**TASK STATEMENT**
A verbatim printing of the entries that follow is needed; pictures must not appear in it.
_ _ _ _ _
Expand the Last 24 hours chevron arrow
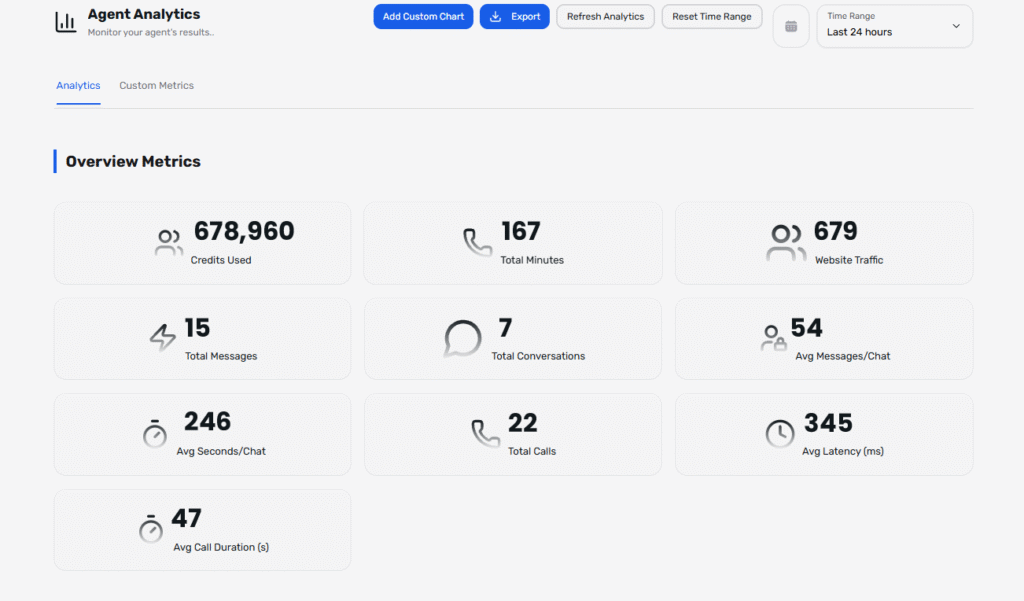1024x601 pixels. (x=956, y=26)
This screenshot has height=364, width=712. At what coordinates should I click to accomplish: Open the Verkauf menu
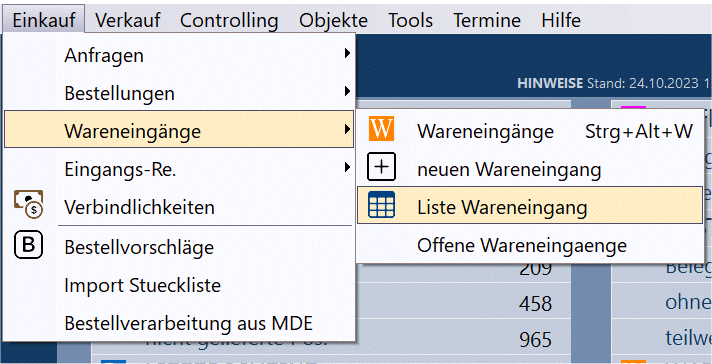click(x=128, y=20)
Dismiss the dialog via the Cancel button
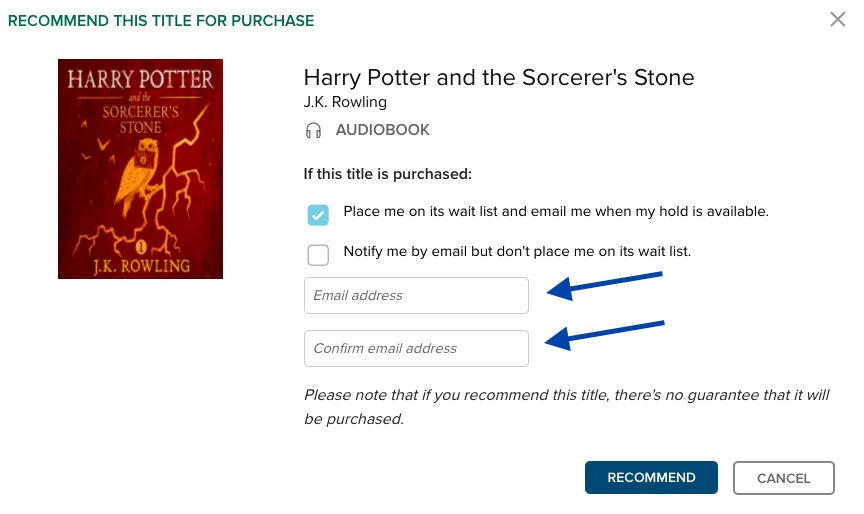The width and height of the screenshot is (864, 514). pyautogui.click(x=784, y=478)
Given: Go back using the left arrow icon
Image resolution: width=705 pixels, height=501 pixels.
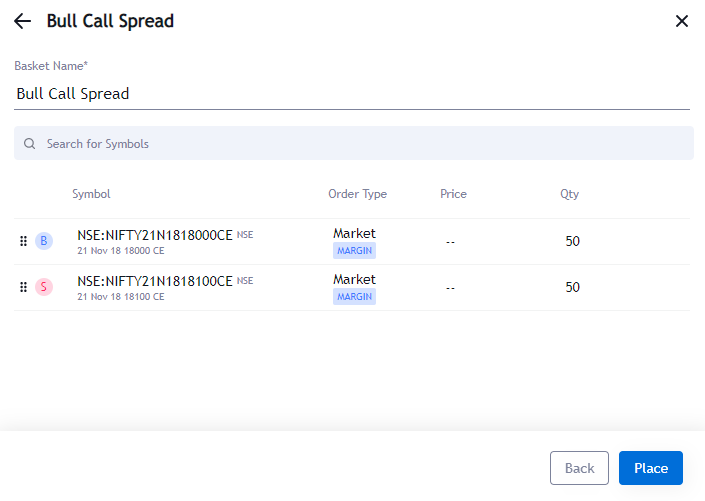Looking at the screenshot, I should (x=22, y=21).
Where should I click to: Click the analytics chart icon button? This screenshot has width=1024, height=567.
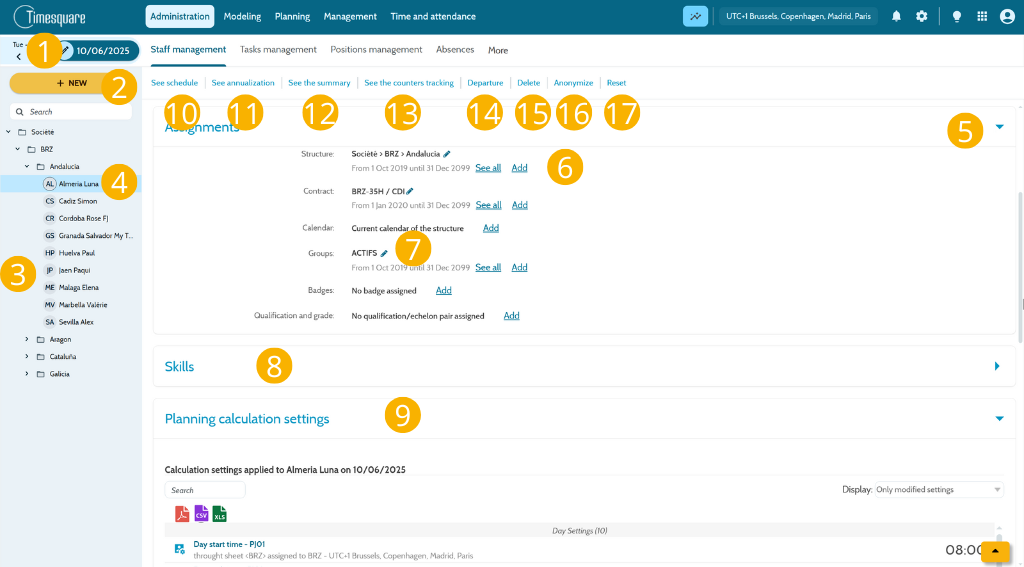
_ _ _ _ _
**FINAL ANSWER**
Expand the Last 24 hours chevron arrow
1024x601 pixels. (x=956, y=26)
This screenshot has height=364, width=712. At what coordinates should I click to accomplish: Open the Verkauf menu
click(x=128, y=20)
Dismiss the dialog via the Cancel button
The width and height of the screenshot is (864, 514). pyautogui.click(x=784, y=478)
Given: Go back using the left arrow icon
Image resolution: width=705 pixels, height=501 pixels.
Looking at the screenshot, I should (x=22, y=21).
Where should I click to: Click the analytics chart icon button? This screenshot has width=1024, height=567.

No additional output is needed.